-- Start --
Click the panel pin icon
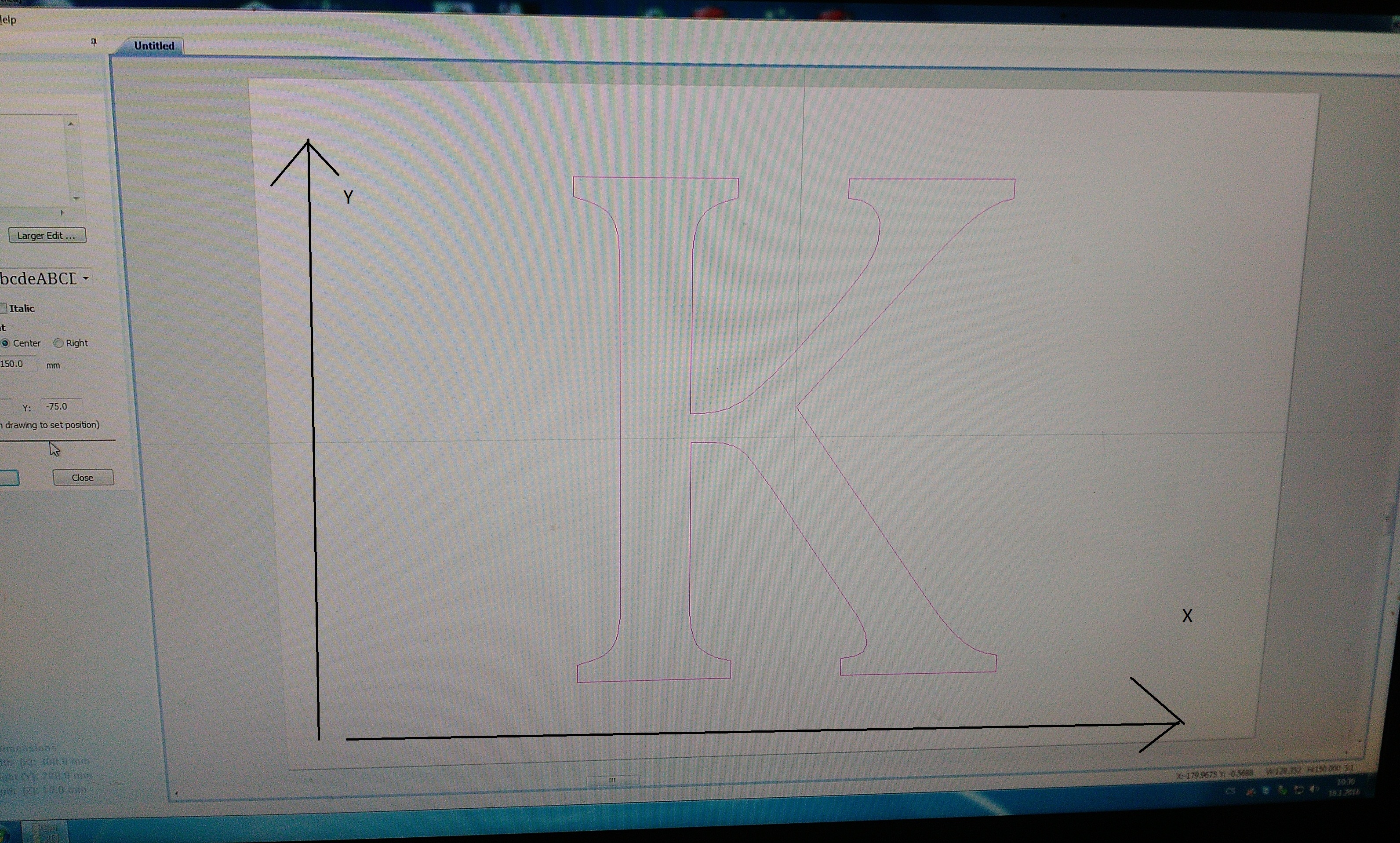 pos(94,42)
-- End --
-- Start --
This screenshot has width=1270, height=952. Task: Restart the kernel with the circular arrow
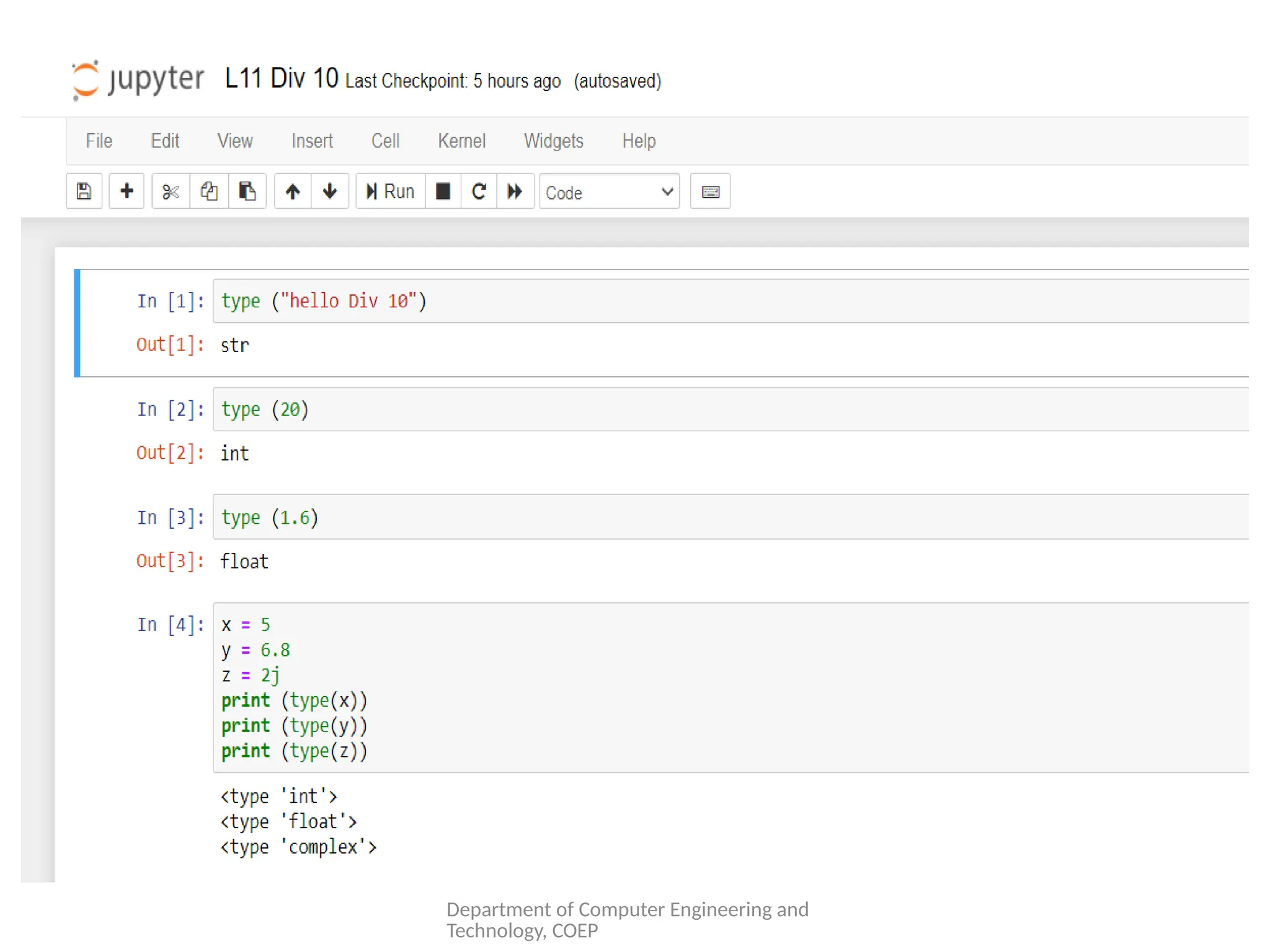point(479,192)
-- End --
-- Start --
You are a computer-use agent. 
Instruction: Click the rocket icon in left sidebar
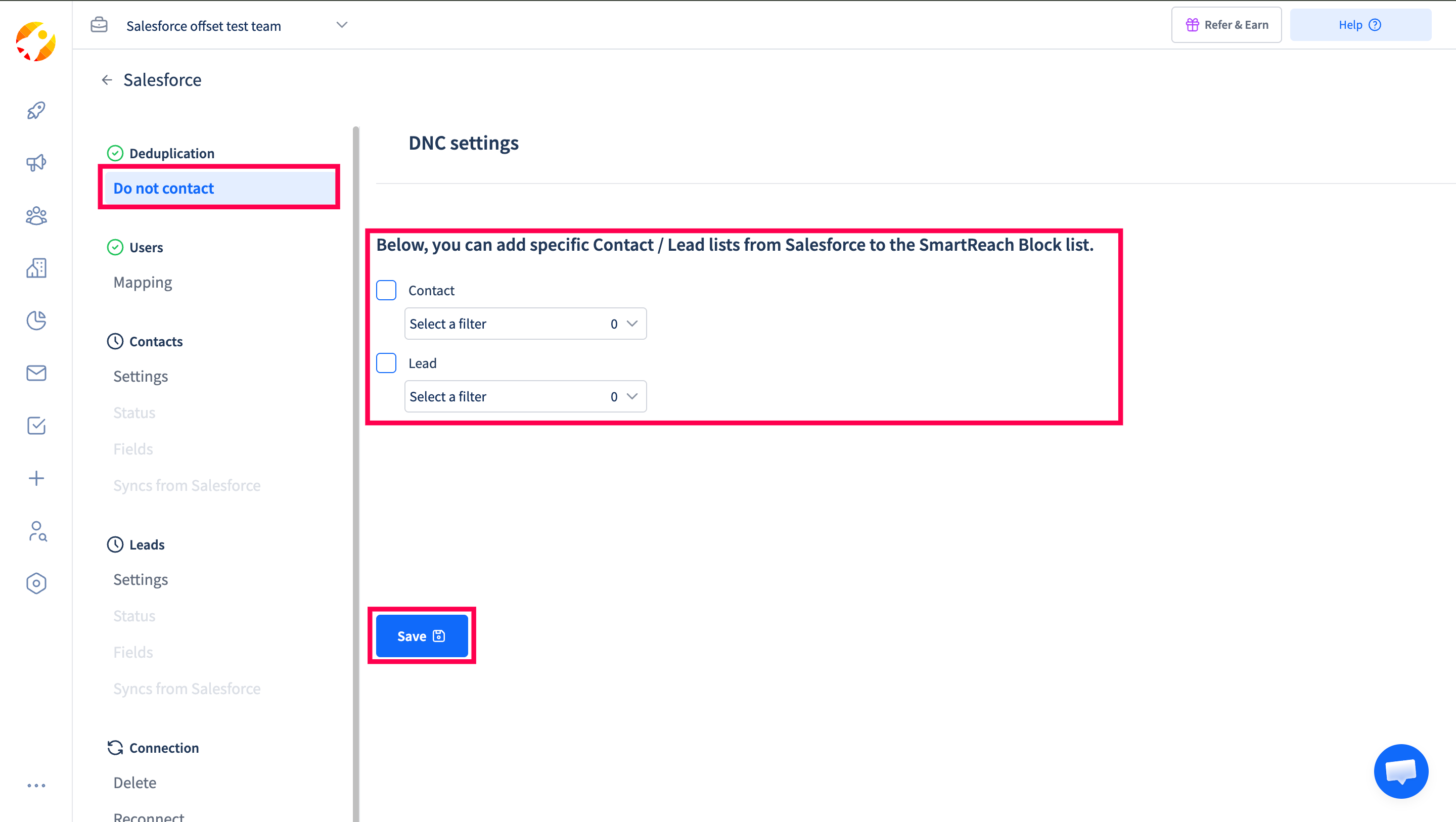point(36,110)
-- End --
» TASK STATEMENT:
Convert the records from the line with "This screenshot has" up to and including the line with "point(479,192)" into a Markdown table with the columns Row and Line, numbering each row and skipping any blank lines. Leave the pictures out of the table.

» OUTPUT:
| Row | Line |
|---|---|
| 1 | This screenshot has width=1270, height=952. Task: Restart the kernel with the circular arrow |
| 2 | point(479,192) |